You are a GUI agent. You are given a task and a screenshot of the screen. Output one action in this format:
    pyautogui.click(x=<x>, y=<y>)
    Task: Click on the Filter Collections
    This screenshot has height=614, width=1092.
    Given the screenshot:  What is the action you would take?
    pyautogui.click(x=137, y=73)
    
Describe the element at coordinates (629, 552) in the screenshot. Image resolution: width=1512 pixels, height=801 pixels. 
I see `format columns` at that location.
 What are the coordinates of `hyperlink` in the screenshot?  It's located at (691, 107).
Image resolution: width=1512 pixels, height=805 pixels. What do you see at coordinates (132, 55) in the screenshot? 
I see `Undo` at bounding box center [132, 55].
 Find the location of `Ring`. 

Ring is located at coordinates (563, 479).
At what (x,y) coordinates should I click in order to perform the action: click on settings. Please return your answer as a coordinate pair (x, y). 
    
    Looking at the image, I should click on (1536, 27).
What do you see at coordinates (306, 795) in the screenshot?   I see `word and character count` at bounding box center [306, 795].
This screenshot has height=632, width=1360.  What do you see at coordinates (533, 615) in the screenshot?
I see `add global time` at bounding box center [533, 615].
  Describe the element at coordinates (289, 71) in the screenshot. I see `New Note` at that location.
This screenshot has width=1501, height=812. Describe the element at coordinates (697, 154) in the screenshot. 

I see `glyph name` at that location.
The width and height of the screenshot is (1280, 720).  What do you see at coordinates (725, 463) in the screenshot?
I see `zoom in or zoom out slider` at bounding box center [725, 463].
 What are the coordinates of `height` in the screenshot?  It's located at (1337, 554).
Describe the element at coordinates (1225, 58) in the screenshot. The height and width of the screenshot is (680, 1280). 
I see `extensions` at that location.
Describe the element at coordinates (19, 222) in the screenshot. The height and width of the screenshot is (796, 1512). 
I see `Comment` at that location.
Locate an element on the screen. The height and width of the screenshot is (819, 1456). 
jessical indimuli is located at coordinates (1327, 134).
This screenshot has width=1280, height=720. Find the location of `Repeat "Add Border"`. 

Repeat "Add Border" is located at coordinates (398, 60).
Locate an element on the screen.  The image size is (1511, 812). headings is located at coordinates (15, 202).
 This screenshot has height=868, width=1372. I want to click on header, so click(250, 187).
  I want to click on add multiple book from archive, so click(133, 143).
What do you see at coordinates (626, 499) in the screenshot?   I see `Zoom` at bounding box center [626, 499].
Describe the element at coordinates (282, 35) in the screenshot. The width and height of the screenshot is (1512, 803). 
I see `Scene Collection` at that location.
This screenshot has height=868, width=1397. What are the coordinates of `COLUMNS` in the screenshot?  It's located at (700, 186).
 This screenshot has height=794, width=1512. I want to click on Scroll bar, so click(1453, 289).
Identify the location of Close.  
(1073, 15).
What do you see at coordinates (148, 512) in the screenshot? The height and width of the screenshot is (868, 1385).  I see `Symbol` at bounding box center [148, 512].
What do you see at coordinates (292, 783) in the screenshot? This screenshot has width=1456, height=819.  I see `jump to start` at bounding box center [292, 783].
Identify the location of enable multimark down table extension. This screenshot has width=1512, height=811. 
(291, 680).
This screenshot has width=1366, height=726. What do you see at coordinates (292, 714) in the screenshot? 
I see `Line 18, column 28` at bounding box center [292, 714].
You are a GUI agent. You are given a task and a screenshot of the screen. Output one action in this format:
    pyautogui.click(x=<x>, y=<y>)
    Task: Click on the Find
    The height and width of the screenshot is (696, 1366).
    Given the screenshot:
* * * *
§ **EXERCISE OBJECTIVE**: Reproduce the records from their first line through the line holding "Describe the element at coordinates (289, 71)", with that line included.

§ **EXERCISE OUTPUT**:
You are a GUI agent. You are given a task and a screenshot of the screen. Output one action in this format:
    pyautogui.click(x=<x>, y=<y>)
    Task: Click on the Filter Collections
    This screenshot has height=614, width=1092.
    Given the screenshot:  What is the action you would take?
    pyautogui.click(x=137, y=73)
    
Describe the element at coordinates (629, 552) in the screenshot. Image resolution: width=1512 pixels, height=801 pixels. 
I see `format columns` at that location.
 What are the coordinates of `hyperlink` in the screenshot?  It's located at (691, 107).
Image resolution: width=1512 pixels, height=805 pixels. What do you see at coordinates (132, 55) in the screenshot? 
I see `Undo` at bounding box center [132, 55].
 Find the location of `Ring`. 

Ring is located at coordinates (563, 479).
At what (x,y) coordinates should I click in order to perform the action: click on settings. Please return your answer as a coordinate pair (x, y). 
    
    Looking at the image, I should click on (1536, 27).
What do you see at coordinates (306, 795) in the screenshot?   I see `word and character count` at bounding box center [306, 795].
This screenshot has height=632, width=1360.  What do you see at coordinates (533, 615) in the screenshot?
I see `add global time` at bounding box center [533, 615].
  Describe the element at coordinates (289, 71) in the screenshot. I see `New Note` at that location.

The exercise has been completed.